Our French neighbours did not take much notice of these alarms. The row of lamps in the little railway station near the camp shone cheerfully while we were plunged in gloom. The inhabitants of the houses on the hill at the far side of the valley did not even take the trouble to pull down their window blinds. Either the French are much less afraid of Zeppelins than we are or they never heard the alarms which caused us so much inconvenience. These scares became very frequent in the early spring of 1916 and always worried us.
After a while some one started a theory that there never had been any Zeppelins in our neighbourhood and that none were likely to come. It was possible that our local Head-Quarters Staff was simply playing tricks on us. An intelligent staff officer would, in time, be almost sure to think of starting a Zeppelin scare if he had not much to occupy his mind. He would defend his action by saying that an alarm of any kind keeps men alert and is good for discipline.
But staff officers, though skilful in military art, are not always well up in general literature. Ours, perhaps, had never read the “Wolf, wolf,” fable, and did not anticipate the result of their action. As time went on we took less and less notice of the Zeppelin warnings until at last the whole thing became a joke. If a Zeppelin had come to us towards the end of March it would have had the whole benefit of all the lights which shone through our tents and windows, whatever that guidance might be worth.
The Zeppelins which did not come caused us on the whole more annoyance than the submarines which did. It was, of course, irritating when the English post did not arrive at the usual hour. It always did arrive in the end—being carried by some other route, though our own proper steamer neither went in nor out.
But if we, the regular inhabitants of the place, suffered little inconvenience from the submarines, the officers and men who passed through the town on their way home on leave were sometimes held up for days. The congestion became acute. Beds were very difficult to obtain. The officers’ club filled up and the restaurants reaped a harvest.
The authorities on these occasions behave in a peculiarly irritating way. They will not, perhaps cannot, promise that their steamer will sail at any particular hour or indeed on any particular day. Nor will they give an assurance that it will not sail. The eager traveller is expected to sit on his haversack on the quay and watch, day and night, lest the ship of his desire should slip out unknown to him. It is, of course, impossible for any one to do this for very long, and an M.L.O.—M.L.O.’s are sometimes humane men—will drop a hint that the steamer will stay where she is for two or even four hours. Then the watchers make a dash for club, hotel, or restaurant, at their own risk, of course; the M.L.O. gives no kind of promise or guarantee.
There was at that time, probably still is, a small shop not far from Base Head-Quarters which had over its door the words “Mary’s Tea,” in large letters. The name was an inspiration. It suggested “England, home, and beauty,” everything dearest to the heart of the young officer in a strange land. As a matter of fact there was nothing English about the place. The cakes sold were delightfully French. The tea was unmistakably not English. The shop was run by five or six girls with no more than a dozen words of English among them. When the leave boat was held up “Mary’s Tea” was crammed with young officers.

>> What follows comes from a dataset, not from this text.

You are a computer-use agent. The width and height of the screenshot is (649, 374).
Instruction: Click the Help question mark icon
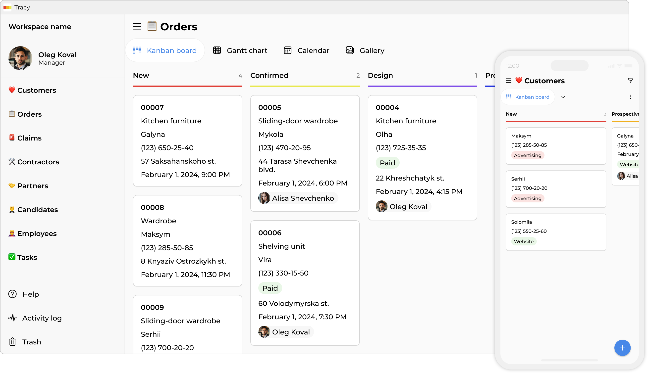tap(12, 294)
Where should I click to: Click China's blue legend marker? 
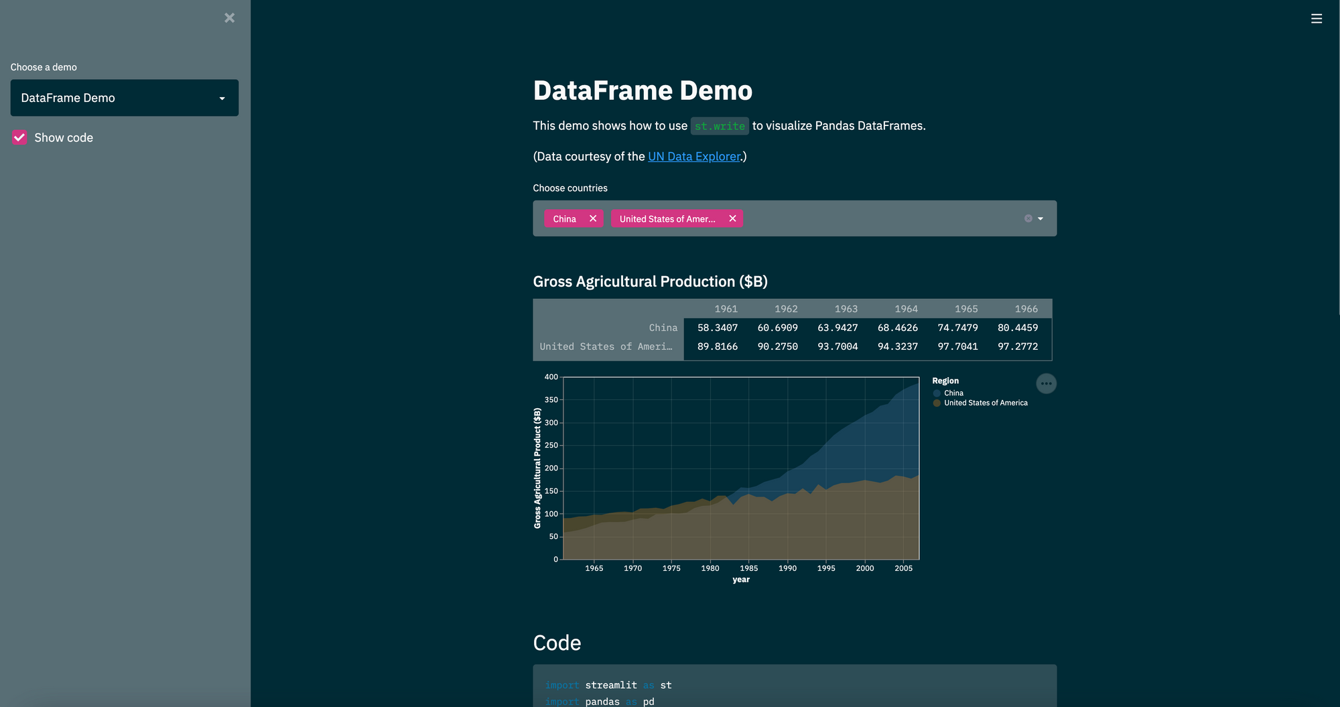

I remember seeing a party of these cheery boys sitting down to a square meal one afternoon. They were still wearing their trench boots and fighting kit. They were on their way home from the front and they were hungry, especially hungry for cakes. There were four of them. “Mary”—they called all the girls Mary, the name of the shop invited that familiarity—brought them tea and a dish piled high with cakes, frothy meringues, pastry sandwiches with custard in the middle, highly ornamental sugary pieces of marzipan, all kinds of delicate confectionery. After the fare of the trenches these were dreams of delight, but not very satisfying. The dish was cleared. The spokesman, the French scholar of the party, demanded more. “Mary”—he did not translate the name into “Marie”—“encore gâteaux, au moins trois douzaine.” Mary, smiling, fetched another dish. I suppose she kept count. I did not, nor I am sure did the feasters. They finished those and repeated the encore. The au moins trois douzaine was a ridiculous under-estimate of their requirements. It might have been multiplied by five.
In the end there were no more gâteaux. The stock was sold out. It was not a large shop and many others had drunk tea there that afternoon. The boys paid their bill and left, still astonishingly cheerful. I cannot remember whether the boat sailed that night or not. I hope it did. I hope the sea was rough. I should not like to think that those boys—the eldest of them cannot have been twenty-one—suffered from indigestion during their leave. Nothing but a stormy crossing would have saved them.